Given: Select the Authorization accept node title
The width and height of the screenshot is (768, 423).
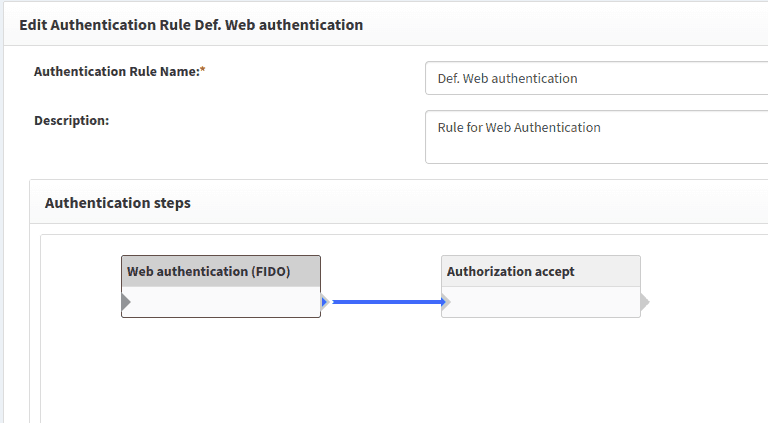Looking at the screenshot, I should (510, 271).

★ ★ ★

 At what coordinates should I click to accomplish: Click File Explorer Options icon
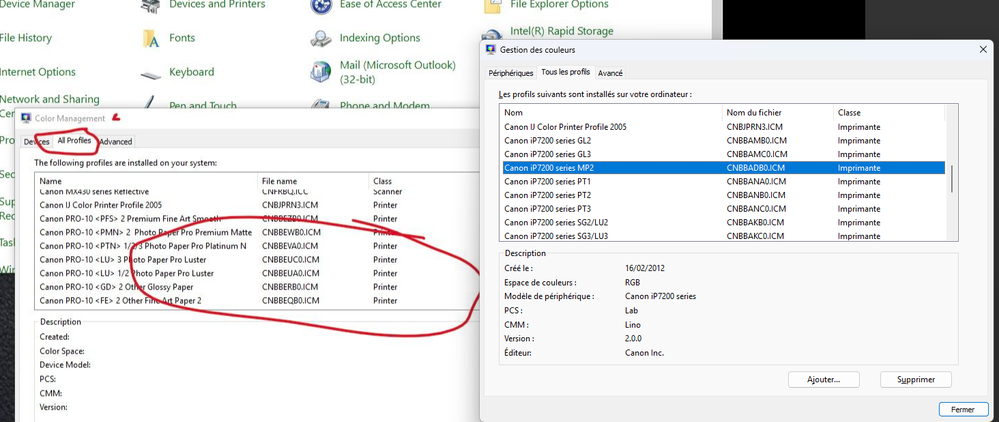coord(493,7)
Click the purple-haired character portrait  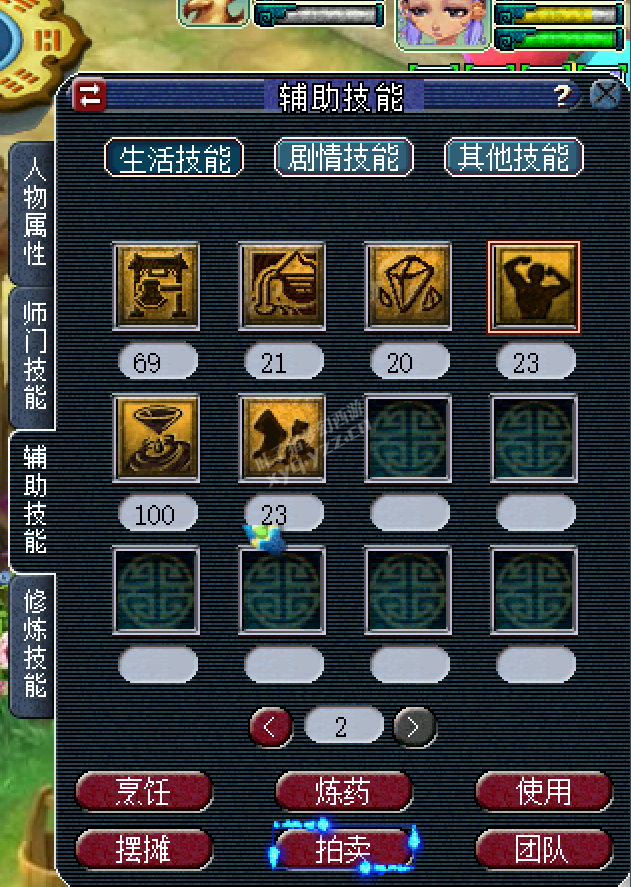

★ ★ ★

• [Description of the task] What is needed is an exact copy of the lines above from the one with "At what coordinates" to the one with "Click the purple-haired character portrait", both ends kept, and nothing more; please leave the pictures out.

• [Answer space]
 At what coordinates should I click to accomplish: Click File Explorer Options icon
coord(493,7)
Click the purple-haired character portrait  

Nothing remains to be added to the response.